GIVEN TASK ->
Copy the rows below word for word, starting at the line that contains "Enable Inutilização Automática checkbox" and ending at the last row.

Collection entries ->

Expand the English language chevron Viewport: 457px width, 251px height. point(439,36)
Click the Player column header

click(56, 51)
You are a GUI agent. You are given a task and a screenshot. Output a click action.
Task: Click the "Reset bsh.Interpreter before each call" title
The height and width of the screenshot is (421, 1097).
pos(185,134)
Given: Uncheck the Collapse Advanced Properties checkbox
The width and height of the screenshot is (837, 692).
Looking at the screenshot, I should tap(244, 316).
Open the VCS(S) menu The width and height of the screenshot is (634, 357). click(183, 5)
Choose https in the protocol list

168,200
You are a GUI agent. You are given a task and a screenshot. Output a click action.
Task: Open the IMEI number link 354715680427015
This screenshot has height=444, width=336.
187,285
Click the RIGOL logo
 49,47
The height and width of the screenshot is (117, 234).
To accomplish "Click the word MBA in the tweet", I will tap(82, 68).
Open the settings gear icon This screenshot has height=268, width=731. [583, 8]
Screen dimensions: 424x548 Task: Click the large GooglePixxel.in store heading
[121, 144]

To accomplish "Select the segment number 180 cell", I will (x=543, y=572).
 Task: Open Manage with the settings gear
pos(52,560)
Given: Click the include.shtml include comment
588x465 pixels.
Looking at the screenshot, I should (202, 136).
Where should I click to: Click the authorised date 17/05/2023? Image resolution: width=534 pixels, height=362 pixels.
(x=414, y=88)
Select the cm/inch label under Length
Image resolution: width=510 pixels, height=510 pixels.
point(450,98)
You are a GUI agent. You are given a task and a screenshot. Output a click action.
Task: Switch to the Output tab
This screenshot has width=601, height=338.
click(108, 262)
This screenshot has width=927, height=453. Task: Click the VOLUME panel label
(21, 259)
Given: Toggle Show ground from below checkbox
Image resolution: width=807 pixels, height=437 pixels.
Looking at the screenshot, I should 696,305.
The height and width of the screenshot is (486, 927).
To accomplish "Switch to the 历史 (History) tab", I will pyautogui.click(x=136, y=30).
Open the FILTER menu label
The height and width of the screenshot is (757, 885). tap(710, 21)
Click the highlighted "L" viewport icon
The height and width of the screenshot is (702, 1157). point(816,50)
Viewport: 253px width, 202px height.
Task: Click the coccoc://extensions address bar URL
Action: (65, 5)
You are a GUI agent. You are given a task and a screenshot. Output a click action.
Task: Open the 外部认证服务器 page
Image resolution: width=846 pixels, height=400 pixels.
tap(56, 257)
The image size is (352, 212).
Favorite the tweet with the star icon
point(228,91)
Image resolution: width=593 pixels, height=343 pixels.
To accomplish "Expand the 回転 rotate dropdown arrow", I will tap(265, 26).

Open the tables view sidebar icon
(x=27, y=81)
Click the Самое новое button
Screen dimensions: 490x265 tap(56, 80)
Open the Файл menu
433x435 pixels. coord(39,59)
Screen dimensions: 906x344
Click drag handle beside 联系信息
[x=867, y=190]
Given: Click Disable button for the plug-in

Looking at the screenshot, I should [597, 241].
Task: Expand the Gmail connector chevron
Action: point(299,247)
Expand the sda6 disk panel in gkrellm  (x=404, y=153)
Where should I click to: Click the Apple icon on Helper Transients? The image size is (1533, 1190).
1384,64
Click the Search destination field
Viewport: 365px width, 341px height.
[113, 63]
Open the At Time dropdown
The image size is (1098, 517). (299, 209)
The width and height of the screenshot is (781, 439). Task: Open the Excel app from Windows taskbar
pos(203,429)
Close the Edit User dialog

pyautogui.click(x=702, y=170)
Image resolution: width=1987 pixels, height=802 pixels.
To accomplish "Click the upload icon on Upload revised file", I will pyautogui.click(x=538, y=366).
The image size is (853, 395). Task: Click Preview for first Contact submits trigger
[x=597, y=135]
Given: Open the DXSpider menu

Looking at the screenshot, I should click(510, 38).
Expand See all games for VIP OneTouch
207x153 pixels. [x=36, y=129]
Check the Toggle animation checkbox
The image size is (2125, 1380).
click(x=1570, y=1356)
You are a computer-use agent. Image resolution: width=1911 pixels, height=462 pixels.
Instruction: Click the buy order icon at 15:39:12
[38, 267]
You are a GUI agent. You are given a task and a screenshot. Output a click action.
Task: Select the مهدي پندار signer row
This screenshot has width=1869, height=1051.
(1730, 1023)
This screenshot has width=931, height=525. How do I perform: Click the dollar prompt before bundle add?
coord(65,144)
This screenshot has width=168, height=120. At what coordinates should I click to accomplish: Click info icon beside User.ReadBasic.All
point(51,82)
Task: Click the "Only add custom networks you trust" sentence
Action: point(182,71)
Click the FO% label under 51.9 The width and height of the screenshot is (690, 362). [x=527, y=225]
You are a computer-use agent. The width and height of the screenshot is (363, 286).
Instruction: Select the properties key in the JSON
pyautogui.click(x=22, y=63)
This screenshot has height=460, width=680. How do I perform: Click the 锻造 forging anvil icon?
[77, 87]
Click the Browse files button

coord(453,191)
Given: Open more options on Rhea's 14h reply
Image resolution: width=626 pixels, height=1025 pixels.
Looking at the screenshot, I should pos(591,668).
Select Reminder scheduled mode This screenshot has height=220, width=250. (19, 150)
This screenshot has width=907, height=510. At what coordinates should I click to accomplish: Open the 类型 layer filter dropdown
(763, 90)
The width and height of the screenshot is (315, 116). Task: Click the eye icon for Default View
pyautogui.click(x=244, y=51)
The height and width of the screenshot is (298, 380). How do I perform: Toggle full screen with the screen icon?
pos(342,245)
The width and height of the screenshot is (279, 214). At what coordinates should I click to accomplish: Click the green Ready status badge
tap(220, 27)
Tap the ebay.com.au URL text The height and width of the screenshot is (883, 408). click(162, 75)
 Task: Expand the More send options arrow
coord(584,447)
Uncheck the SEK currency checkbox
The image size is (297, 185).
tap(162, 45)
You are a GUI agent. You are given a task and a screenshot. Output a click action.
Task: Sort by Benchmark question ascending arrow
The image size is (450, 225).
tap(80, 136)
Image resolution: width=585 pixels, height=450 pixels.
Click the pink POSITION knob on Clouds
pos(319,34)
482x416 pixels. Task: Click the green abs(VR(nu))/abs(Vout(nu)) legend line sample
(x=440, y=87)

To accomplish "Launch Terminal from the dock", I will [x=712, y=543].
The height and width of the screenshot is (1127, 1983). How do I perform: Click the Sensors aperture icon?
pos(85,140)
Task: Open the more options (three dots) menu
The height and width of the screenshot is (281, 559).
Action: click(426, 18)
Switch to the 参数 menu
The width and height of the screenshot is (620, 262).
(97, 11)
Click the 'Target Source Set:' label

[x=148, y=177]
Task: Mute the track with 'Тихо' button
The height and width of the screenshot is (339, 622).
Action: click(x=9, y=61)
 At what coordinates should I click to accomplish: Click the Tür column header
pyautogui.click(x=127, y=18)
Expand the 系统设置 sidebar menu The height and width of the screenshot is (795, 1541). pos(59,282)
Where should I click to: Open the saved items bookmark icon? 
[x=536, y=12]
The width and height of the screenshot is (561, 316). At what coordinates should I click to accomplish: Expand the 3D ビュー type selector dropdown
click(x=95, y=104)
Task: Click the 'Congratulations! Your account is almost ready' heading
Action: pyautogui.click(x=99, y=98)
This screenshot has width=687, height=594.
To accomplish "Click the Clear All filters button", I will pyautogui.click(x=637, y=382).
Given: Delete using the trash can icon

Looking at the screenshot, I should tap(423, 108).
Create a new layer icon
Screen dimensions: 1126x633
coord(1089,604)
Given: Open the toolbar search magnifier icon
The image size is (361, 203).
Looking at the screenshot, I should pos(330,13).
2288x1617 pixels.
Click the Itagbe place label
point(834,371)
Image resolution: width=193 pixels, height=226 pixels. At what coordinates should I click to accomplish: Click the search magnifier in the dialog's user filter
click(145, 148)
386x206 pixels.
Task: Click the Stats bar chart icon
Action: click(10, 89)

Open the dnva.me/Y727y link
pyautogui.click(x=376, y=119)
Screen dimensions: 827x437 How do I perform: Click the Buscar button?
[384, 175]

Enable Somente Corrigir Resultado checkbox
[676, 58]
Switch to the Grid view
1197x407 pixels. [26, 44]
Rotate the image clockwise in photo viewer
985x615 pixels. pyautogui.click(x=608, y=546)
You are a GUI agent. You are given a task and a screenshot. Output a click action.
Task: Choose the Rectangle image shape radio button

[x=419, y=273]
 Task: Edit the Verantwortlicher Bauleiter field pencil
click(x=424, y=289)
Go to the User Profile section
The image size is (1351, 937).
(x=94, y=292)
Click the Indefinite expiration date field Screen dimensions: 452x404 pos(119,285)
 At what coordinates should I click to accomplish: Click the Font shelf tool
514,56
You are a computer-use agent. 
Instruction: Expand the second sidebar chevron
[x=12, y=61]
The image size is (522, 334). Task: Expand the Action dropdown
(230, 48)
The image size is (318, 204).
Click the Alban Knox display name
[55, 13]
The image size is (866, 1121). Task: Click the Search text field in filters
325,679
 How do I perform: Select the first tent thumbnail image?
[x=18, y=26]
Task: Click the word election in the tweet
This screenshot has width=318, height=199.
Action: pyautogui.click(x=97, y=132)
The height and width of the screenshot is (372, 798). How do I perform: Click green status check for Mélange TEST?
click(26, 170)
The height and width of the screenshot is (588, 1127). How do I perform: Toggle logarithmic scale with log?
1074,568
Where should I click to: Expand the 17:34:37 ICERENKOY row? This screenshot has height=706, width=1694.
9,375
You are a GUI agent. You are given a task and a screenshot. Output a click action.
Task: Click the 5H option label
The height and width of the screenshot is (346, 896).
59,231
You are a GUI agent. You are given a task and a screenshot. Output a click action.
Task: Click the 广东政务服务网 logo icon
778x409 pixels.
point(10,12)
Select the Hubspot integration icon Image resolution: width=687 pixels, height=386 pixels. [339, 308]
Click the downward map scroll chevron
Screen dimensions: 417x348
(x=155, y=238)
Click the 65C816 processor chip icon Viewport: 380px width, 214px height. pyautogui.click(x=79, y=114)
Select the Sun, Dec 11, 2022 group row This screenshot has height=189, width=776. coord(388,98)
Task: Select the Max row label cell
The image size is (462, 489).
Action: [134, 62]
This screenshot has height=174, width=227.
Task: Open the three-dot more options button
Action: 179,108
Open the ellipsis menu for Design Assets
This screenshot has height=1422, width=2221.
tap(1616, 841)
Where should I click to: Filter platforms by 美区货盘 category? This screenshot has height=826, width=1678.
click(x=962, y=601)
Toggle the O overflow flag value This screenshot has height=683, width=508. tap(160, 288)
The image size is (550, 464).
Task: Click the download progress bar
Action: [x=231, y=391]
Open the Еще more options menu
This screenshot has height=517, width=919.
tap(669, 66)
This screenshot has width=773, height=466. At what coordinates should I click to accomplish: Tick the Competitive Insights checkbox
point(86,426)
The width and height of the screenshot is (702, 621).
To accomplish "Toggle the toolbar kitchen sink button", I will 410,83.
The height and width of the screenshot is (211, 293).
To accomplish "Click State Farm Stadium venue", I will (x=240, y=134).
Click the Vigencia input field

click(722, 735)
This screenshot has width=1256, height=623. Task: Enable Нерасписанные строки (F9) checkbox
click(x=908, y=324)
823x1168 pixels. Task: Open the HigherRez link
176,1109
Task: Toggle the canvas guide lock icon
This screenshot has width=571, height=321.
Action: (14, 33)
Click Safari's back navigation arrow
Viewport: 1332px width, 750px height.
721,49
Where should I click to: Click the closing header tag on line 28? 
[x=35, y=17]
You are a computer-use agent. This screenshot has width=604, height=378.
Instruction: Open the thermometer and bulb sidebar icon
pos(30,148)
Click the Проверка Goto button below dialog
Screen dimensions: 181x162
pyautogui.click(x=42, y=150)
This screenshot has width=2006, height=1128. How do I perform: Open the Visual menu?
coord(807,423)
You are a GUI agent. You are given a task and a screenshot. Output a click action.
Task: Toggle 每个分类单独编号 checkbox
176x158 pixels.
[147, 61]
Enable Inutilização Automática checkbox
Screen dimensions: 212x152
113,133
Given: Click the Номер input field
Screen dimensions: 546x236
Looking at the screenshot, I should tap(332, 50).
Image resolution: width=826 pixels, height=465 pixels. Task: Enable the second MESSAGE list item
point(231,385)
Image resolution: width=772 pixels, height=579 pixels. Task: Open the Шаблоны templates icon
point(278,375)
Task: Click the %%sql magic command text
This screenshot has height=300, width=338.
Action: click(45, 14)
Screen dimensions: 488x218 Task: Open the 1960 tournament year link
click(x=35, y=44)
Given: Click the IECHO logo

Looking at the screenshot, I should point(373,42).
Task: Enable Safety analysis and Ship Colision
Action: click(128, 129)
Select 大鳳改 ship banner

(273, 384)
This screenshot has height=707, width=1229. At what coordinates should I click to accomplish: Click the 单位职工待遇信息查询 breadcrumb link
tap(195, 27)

COMPLETE RESPONSE ->
Enable Inutilização Automática checkbox
Screen dimensions: 212x152
113,133
Given: Click the Номер input field
Screen dimensions: 546x236
Looking at the screenshot, I should tap(332, 50).
Image resolution: width=826 pixels, height=465 pixels. Task: Enable the second MESSAGE list item
point(231,385)
Image resolution: width=772 pixels, height=579 pixels. Task: Open the Шаблоны templates icon
point(278,375)
Task: Click the %%sql magic command text
This screenshot has height=300, width=338.
Action: click(45, 14)
Screen dimensions: 488x218 Task: Open the 1960 tournament year link
click(x=35, y=44)
Given: Click the IECHO logo

Looking at the screenshot, I should point(373,42).
Task: Enable Safety analysis and Ship Colision
Action: click(128, 129)
Select 大鳳改 ship banner

(273, 384)
This screenshot has height=707, width=1229. At what coordinates should I click to accomplish: Click the 单位职工待遇信息查询 breadcrumb link
tap(195, 27)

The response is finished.